Exercise objective
Put every line of the items below into a JSON list of strings, one string per line, leaving out blank lines.

>> START

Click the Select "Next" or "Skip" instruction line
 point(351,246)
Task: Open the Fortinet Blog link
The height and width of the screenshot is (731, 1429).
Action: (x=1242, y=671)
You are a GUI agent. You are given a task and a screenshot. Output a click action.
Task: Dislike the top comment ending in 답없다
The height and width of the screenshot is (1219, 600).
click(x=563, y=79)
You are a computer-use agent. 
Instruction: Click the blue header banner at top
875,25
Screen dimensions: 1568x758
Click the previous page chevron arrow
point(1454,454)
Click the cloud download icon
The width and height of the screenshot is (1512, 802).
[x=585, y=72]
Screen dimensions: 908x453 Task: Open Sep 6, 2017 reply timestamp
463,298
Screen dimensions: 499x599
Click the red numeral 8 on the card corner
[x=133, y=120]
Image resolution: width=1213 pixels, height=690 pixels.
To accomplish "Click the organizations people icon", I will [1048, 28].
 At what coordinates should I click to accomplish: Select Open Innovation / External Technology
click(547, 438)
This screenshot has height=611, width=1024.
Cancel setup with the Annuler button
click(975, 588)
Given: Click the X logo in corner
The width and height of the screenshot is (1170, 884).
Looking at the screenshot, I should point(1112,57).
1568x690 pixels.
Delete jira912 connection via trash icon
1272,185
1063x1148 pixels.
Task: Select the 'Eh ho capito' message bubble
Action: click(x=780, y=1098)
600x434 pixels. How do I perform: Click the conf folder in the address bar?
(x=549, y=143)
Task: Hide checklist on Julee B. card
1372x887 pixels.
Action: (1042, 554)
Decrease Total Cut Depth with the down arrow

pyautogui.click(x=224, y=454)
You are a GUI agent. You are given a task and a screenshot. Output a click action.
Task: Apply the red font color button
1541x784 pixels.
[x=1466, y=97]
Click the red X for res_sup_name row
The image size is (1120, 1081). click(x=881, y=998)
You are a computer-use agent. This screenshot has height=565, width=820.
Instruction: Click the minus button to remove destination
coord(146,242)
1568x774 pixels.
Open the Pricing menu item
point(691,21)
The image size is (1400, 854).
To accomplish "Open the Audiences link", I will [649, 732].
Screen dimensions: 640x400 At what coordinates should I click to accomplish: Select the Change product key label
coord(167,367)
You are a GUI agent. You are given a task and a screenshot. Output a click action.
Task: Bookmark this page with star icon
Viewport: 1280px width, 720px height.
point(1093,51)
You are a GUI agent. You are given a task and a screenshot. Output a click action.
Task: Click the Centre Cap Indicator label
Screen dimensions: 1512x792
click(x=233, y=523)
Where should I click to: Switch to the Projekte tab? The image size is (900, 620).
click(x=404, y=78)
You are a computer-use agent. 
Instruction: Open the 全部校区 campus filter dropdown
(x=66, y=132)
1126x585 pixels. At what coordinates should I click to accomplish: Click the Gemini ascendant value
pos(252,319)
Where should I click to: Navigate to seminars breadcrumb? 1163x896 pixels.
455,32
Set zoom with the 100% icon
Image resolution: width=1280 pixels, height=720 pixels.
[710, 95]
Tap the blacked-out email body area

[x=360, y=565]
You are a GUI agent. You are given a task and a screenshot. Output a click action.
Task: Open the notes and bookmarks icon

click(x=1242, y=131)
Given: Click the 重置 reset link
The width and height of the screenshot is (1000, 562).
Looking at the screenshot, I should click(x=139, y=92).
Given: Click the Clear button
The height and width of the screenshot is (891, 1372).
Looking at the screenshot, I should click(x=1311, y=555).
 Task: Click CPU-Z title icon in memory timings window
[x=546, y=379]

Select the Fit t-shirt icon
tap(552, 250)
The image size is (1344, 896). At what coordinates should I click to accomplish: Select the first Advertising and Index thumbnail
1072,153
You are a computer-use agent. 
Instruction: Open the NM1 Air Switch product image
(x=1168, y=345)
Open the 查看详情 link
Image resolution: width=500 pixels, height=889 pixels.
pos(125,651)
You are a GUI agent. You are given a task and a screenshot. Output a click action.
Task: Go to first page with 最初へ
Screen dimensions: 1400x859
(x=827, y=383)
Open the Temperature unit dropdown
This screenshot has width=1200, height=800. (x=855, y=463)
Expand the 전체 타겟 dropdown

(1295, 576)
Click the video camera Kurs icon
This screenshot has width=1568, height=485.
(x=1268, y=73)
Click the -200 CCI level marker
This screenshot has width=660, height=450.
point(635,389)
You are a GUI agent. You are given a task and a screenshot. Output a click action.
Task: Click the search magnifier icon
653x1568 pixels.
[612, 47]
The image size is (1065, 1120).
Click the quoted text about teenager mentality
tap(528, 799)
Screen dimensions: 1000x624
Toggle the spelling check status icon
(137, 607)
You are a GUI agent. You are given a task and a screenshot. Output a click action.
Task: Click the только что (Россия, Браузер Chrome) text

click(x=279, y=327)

>> END

Problem solution
[
  "Click the Select \"Next\" or \"Skip\" instruction line",
  " point(351,246)",
  "Task: Open the Fortinet Blog link",
  "The height and width of the screenshot is (731, 1429).",
  "Action: (x=1242, y=671)",
  "You are a GUI agent. You are given a task and a screenshot. Output a click action.",
  "Task: Dislike the top comment ending in 답없다",
  "The height and width of the screenshot is (1219, 600).",
  "click(x=563, y=79)",
  "You are a computer-use agent. ",
  "Instruction: Click the blue header banner at top",
  "875,25",
  "Screen dimensions: 1568x758",
  "Click the previous page chevron arrow",
  "point(1454,454)",
  "Click the cloud download icon",
  "The width and height of the screenshot is (1512, 802).",
  "[x=585, y=72]",
  "Screen dimensions: 908x453 Task: Open Sep 6, 2017 reply timestamp",
  "463,298",
  "Screen dimensions: 499x599",
  "Click the red numeral 8 on the card corner",
  "[x=133, y=120]",
  "Image resolution: width=1213 pixels, height=690 pixels.",
  "To accomplish \"Click the organizations people icon\", I will [1048, 28].",
  " At what coordinates should I click to accomplish: Select Open Innovation / External Technology",
  "click(547, 438)",
  "This screenshot has height=611, width=1024.",
  "Cancel setup with the Annuler button",
  "click(975, 588)",
  "Given: Click the X logo in corner",
  "The width and height of the screenshot is (1170, 884).",
  "Looking at the screenshot, I should point(1112,57).",
  "1568x690 pixels.",
  "Delete jira912 connection via trash icon",
  "1272,185",
  "1063x1148 pixels.",
  "Task: Select the 'Eh ho capito' message bubble",
  "Action: click(x=780, y=1098)",
  "600x434 pixels. How do I perform: Click the conf folder in the address bar?",
  "(x=549, y=143)",
  "Task: Hide checklist on Julee B. card",
  "1372x887 pixels.",
  "Action: (1042, 554)",
  "Decrease Total Cut Depth with the down arrow",
  "pyautogui.click(x=224, y=454)",
  "You are a GUI agent. You are given a task and a screenshot. Output a click action.",
  "Task: Apply the red font color button",
  "1541x784 pixels.",
  "[x=1466, y=97]",
  "Click the red X for res_sup_name row",
  "The image size is (1120, 1081). click(x=881, y=998)",
  "You are a computer-use agent. This screenshot has height=565, width=820.",
  "Instruction: Click the minus button to remove destination",
  "coord(146,242)",
  "1568x774 pixels.",
  "Open the Pricing menu item",
  "point(691,21)",
  "The image size is (1400, 854).",
  "To accomplish \"Open the Audiences link\", I will [649, 732].",
  "Screen dimensions: 640x400 At what coordinates should I click to accomplish: Select the Change product key label",
  "coord(167,367)",
  "You are a GUI agent. You are given a task and a screenshot. Output a click action.",
  "Task: Bookmark this page with star icon",
  "Viewport: 1280px width, 720px height.",
  "point(1093,51)",
  "You are a GUI agent. You are given a task and a screenshot. Output a click action.",
  "Task: Click the Centre Cap Indicator label",
  "Screen dimensions: 1512x792",
  "click(x=233, y=523)",
  "Where should I click to: Switch to the Projekte tab? The image size is (900, 620).",
  "click(x=404, y=78)",
  "You are a computer-use agent. ",
  "Instruction: Open the 全部校区 campus filter dropdown",
  "(x=66, y=132)",
  "1126x585 pixels. At what coordinates should I click to accomplish: Click the Gemini ascendant value",
  "pos(252,319)",
  "Where should I click to: Navigate to seminars breadcrumb? 1163x896 pixels.",
  "455,32",
  "Set zoom with the 100% icon",
  "Image resolution: width=1280 pixels, height=720 pixels.",
  "[710, 95]",
  "Tap the blacked-out email body area",
  "[x=360, y=565]",
  "You are a GUI agent. You are given a task and a screenshot. Output a click action.",
  "Task: Open the notes and bookmarks icon",
  "click(x=1242, y=131)",
  "Given: Click the 重置 reset link",
  "The width and height of the screenshot is (1000, 562).",
  "Looking at the screenshot, I should click(x=139, y=92).",
  "Given: Click the Clear button",
  "The height and width of the screenshot is (891, 1372).",
  "Looking at the screenshot, I should click(x=1311, y=555).",
  " Task: Click CPU-Z title icon in memory timings window",
  "[x=546, y=379]",
  "Select the Fit t-shirt icon",
  "tap(552, 250)",
  "The image size is (1344, 896). At what coordinates should I click to accomplish: Select the first Advertising and Index thumbnail",
  "1072,153",
  "You are a computer-use agent. ",
  "Instruction: Open the NM1 Air Switch product image",
  "(x=1168, y=345)",
  "Open the 查看详情 link",
  "Image resolution: width=500 pixels, height=889 pixels.",
  "pos(125,651)",
  "You are a GUI agent. You are given a task and a screenshot. Output a click action.",
  "Task: Go to first page with 最初へ",
  "Screen dimensions: 1400x859",
  "(x=827, y=383)",
  "Open the Temperature unit dropdown",
  "This screenshot has width=1200, height=800. (x=855, y=463)",
  "Expand the 전체 타겟 dropdown",
  "(1295, 576)",
  "Click the video camera Kurs icon",
  "This screenshot has width=1568, height=485.",
  "(x=1268, y=73)",
  "Click the -200 CCI level marker",
  "This screenshot has width=660, height=450.",
  "point(635,389)",
  "You are a GUI agent. You are given a task and a screenshot. Output a click action.",
  "Task: Click the search magnifier icon",
  "653x1568 pixels.",
  "[612, 47]",
  "The image size is (1065, 1120).",
  "Click the quoted text about teenager mentality",
  "tap(528, 799)",
  "Screen dimensions: 1000x624",
  "Toggle the spelling check status icon",
  "(137, 607)",
  "You are a GUI agent. You are given a task and a screenshot. Output a click action.",
  "Task: Click the только что (Россия, Браузер Chrome) text",
  "click(x=279, y=327)"
]